*Information supplied:*
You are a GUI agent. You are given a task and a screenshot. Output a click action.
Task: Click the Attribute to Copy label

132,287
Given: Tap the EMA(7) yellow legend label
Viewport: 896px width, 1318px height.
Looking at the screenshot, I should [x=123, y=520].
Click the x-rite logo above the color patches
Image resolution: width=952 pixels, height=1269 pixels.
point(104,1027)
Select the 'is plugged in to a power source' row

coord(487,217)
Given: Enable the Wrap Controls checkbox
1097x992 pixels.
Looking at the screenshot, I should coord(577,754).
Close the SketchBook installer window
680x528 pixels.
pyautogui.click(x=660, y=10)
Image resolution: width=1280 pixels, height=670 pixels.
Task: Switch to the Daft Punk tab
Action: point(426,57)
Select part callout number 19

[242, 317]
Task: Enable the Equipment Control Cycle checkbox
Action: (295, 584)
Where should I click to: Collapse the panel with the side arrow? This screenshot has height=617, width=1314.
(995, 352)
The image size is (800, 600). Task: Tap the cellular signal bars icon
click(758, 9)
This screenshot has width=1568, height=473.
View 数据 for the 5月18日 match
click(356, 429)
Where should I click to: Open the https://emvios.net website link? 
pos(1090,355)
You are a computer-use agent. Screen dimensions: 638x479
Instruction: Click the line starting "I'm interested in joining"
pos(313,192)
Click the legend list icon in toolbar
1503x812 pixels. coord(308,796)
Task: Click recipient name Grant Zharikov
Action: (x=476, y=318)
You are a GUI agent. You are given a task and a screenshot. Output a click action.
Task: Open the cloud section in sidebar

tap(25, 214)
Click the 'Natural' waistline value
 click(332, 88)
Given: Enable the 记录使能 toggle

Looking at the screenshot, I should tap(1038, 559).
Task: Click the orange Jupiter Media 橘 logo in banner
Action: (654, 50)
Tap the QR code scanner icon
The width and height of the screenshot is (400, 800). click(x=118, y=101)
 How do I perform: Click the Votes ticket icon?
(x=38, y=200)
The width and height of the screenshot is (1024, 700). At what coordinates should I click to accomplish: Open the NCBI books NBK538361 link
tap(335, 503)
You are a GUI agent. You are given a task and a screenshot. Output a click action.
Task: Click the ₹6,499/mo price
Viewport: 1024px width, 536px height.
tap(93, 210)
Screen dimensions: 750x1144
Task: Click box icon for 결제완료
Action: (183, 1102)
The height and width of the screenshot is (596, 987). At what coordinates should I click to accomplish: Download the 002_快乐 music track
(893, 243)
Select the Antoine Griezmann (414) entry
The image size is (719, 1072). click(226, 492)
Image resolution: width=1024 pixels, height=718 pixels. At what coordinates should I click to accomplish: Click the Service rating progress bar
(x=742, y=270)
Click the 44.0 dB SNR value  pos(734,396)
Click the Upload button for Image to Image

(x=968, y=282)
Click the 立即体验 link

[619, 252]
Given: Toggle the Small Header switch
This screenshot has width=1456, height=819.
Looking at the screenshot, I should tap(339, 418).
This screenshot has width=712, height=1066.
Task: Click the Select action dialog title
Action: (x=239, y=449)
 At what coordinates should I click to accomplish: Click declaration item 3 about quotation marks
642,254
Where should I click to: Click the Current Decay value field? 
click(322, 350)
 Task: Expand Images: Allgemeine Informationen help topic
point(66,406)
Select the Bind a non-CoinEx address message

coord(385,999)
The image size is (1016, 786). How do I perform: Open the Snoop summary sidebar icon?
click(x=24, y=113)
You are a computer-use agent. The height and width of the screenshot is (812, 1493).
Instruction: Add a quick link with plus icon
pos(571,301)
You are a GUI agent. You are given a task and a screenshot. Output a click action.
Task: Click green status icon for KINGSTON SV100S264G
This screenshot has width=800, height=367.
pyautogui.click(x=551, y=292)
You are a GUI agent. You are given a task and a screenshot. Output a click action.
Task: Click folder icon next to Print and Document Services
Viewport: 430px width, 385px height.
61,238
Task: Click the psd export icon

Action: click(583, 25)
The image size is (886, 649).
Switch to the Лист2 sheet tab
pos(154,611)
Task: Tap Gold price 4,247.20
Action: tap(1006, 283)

*Work request:*
What the exercise asks for is the listing above, retyped in full.

*Finished exercise:*
You are a GUI agent. You are given a task and a screenshot. Output a click action.
Task: Click the Attribute to Copy label

132,287
Given: Tap the EMA(7) yellow legend label
Viewport: 896px width, 1318px height.
Looking at the screenshot, I should [x=123, y=520].
Click the x-rite logo above the color patches
Image resolution: width=952 pixels, height=1269 pixels.
point(104,1027)
Select the 'is plugged in to a power source' row

coord(487,217)
Given: Enable the Wrap Controls checkbox
1097x992 pixels.
Looking at the screenshot, I should coord(577,754).
Close the SketchBook installer window
680x528 pixels.
pyautogui.click(x=660, y=10)
Image resolution: width=1280 pixels, height=670 pixels.
Task: Switch to the Daft Punk tab
Action: point(426,57)
Select part callout number 19

[242, 317]
Task: Enable the Equipment Control Cycle checkbox
Action: (295, 584)
Where should I click to: Collapse the panel with the side arrow? This screenshot has height=617, width=1314.
(995, 352)
The image size is (800, 600). Task: Tap the cellular signal bars icon
click(758, 9)
This screenshot has width=1568, height=473.
View 数据 for the 5月18日 match
click(356, 429)
Where should I click to: Open the https://emvios.net website link? 
pos(1090,355)
You are a computer-use agent. Screen dimensions: 638x479
Instruction: Click the line starting "I'm interested in joining"
pos(313,192)
Click the legend list icon in toolbar
1503x812 pixels. coord(308,796)
Task: Click recipient name Grant Zharikov
Action: (x=476, y=318)
You are a GUI agent. You are given a task and a screenshot. Output a click action.
Task: Open the cloud section in sidebar

tap(25, 214)
Click the 'Natural' waistline value
 click(332, 88)
Given: Enable the 记录使能 toggle

Looking at the screenshot, I should tap(1038, 559).
Task: Click the orange Jupiter Media 橘 logo in banner
Action: (654, 50)
Tap the QR code scanner icon
The width and height of the screenshot is (400, 800). click(x=118, y=101)
 How do I perform: Click the Votes ticket icon?
(x=38, y=200)
The width and height of the screenshot is (1024, 700). At what coordinates should I click to accomplish: Open the NCBI books NBK538361 link
tap(335, 503)
You are a GUI agent. You are given a task and a screenshot. Output a click action.
Task: Click the ₹6,499/mo price
Viewport: 1024px width, 536px height.
tap(93, 210)
Screen dimensions: 750x1144
Task: Click box icon for 결제완료
Action: (183, 1102)
The height and width of the screenshot is (596, 987). At what coordinates should I click to accomplish: Download the 002_快乐 music track
(893, 243)
Select the Antoine Griezmann (414) entry
The image size is (719, 1072). click(226, 492)
Image resolution: width=1024 pixels, height=718 pixels. At what coordinates should I click to accomplish: Click the Service rating progress bar
(x=742, y=270)
Click the 44.0 dB SNR value  pos(734,396)
Click the Upload button for Image to Image

(x=968, y=282)
Click the 立即体验 link

[619, 252]
Given: Toggle the Small Header switch
This screenshot has width=1456, height=819.
Looking at the screenshot, I should tap(339, 418).
This screenshot has width=712, height=1066.
Task: Click the Select action dialog title
Action: (x=239, y=449)
 At what coordinates should I click to accomplish: Click declaration item 3 about quotation marks
642,254
Where should I click to: Click the Current Decay value field? 
click(322, 350)
 Task: Expand Images: Allgemeine Informationen help topic
point(66,406)
Select the Bind a non-CoinEx address message

coord(385,999)
The image size is (1016, 786). How do I perform: Open the Snoop summary sidebar icon?
click(x=24, y=113)
You are a computer-use agent. The height and width of the screenshot is (812, 1493).
Instruction: Add a quick link with plus icon
pos(571,301)
You are a GUI agent. You are given a task and a screenshot. Output a click action.
Task: Click green status icon for KINGSTON SV100S264G
This screenshot has width=800, height=367.
pyautogui.click(x=551, y=292)
You are a GUI agent. You are given a task and a screenshot. Output a click action.
Task: Click folder icon next to Print and Document Services
Viewport: 430px width, 385px height.
61,238
Task: Click the psd export icon

Action: click(583, 25)
The image size is (886, 649).
Switch to the Лист2 sheet tab
pos(154,611)
Task: Tap Gold price 4,247.20
Action: tap(1006, 283)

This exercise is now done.